■ **Aim of the exercise**:
Turn the records below into a numbered list, leaving out any blank lines.

** Start of Input rows **

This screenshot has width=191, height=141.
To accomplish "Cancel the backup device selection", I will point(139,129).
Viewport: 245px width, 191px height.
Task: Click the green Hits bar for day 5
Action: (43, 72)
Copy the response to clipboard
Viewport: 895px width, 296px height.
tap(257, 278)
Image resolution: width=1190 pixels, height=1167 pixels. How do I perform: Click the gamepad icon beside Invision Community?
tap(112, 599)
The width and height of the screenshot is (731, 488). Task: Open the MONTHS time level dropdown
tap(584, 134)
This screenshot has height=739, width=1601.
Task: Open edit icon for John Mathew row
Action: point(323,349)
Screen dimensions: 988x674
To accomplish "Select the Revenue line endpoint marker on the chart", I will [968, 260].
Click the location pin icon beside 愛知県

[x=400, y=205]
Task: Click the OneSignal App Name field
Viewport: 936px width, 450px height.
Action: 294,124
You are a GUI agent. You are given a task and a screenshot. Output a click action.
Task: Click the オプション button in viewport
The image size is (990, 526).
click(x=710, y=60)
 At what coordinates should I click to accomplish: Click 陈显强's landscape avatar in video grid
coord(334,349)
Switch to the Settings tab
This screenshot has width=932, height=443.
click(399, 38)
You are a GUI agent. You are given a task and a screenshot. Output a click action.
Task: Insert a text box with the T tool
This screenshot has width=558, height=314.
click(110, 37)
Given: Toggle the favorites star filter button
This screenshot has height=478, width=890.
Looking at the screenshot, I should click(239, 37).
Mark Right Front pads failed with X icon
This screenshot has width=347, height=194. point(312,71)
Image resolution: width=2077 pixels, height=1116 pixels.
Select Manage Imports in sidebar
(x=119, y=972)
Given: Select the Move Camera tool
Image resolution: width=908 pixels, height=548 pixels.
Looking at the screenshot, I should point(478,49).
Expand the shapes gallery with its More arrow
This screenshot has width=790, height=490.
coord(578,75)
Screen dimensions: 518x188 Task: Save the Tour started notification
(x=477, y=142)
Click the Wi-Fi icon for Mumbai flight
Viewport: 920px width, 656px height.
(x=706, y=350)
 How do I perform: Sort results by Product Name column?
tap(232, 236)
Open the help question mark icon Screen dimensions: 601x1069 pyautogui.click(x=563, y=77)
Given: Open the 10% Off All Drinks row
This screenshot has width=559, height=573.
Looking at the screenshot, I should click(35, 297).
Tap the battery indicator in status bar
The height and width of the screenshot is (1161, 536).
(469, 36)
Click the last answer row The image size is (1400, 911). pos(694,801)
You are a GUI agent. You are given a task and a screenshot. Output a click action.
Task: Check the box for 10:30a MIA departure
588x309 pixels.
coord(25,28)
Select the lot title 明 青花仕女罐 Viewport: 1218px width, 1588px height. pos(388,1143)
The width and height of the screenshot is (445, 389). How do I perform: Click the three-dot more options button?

** End of Input rows **

■ **Written answer**:
1. This screenshot has width=191, height=141.
2. To accomplish "Cancel the backup device selection", I will point(139,129).
3. Viewport: 245px width, 191px height.
4. Task: Click the green Hits bar for day 5
5. Action: (43, 72)
6. Copy the response to clipboard
7. Viewport: 895px width, 296px height.
8. tap(257, 278)
9. Image resolution: width=1190 pixels, height=1167 pixels. How do I perform: Click the gamepad icon beside Invision Community?
10. tap(112, 599)
11. The width and height of the screenshot is (731, 488). Task: Open the MONTHS time level dropdown
12. tap(584, 134)
13. This screenshot has height=739, width=1601.
14. Task: Open edit icon for John Mathew row
15. Action: point(323,349)
16. Screen dimensions: 988x674
17. To accomplish "Select the Revenue line endpoint marker on the chart", I will [968, 260].
18. Click the location pin icon beside 愛知県
19. [x=400, y=205]
20. Task: Click the OneSignal App Name field
21. Viewport: 936px width, 450px height.
22. Action: 294,124
23. You are a GUI agent. You are given a task and a screenshot. Output a click action.
24. Task: Click the オプション button in viewport
25. The image size is (990, 526).
26. click(x=710, y=60)
27.  At what coordinates should I click to accomplish: Click 陈显强's landscape avatar in video grid
28. coord(334,349)
29. Switch to the Settings tab
30. This screenshot has width=932, height=443.
31. click(399, 38)
32. You are a GUI agent. You are given a task and a screenshot. Output a click action.
33. Task: Insert a text box with the T tool
34. This screenshot has width=558, height=314.
35. click(110, 37)
36. Given: Toggle the favorites star filter button
37. This screenshot has height=478, width=890.
38. Looking at the screenshot, I should click(239, 37).
39. Mark Right Front pads failed with X icon
40. This screenshot has width=347, height=194. point(312,71)
41. Image resolution: width=2077 pixels, height=1116 pixels.
42. Select Manage Imports in sidebar
43. (x=119, y=972)
44. Given: Select the Move Camera tool
45. Image resolution: width=908 pixels, height=548 pixels.
46. Looking at the screenshot, I should point(478,49).
47. Expand the shapes gallery with its More arrow
48. This screenshot has width=790, height=490.
49. coord(578,75)
50. Screen dimensions: 518x188 Task: Save the Tour started notification
51. (x=477, y=142)
52. Click the Wi-Fi icon for Mumbai flight
53. Viewport: 920px width, 656px height.
54. (x=706, y=350)
55.  How do I perform: Sort results by Product Name column?
56. tap(232, 236)
57. Open the help question mark icon Screen dimensions: 601x1069 pyautogui.click(x=563, y=77)
58. Given: Open the 10% Off All Drinks row
59. This screenshot has width=559, height=573.
60. Looking at the screenshot, I should click(35, 297).
61. Tap the battery indicator in status bar
62. The height and width of the screenshot is (1161, 536).
63. (469, 36)
64. Click the last answer row The image size is (1400, 911). pos(694,801)
65. You are a GUI agent. You are given a task and a screenshot. Output a click action.
66. Task: Check the box for 10:30a MIA departure
67. 588x309 pixels.
68. coord(25,28)
69. Select the lot title 明 青花仕女罐 Viewport: 1218px width, 1588px height. pos(388,1143)
70. The width and height of the screenshot is (445, 389). How do I perform: Click the three-dot more options button?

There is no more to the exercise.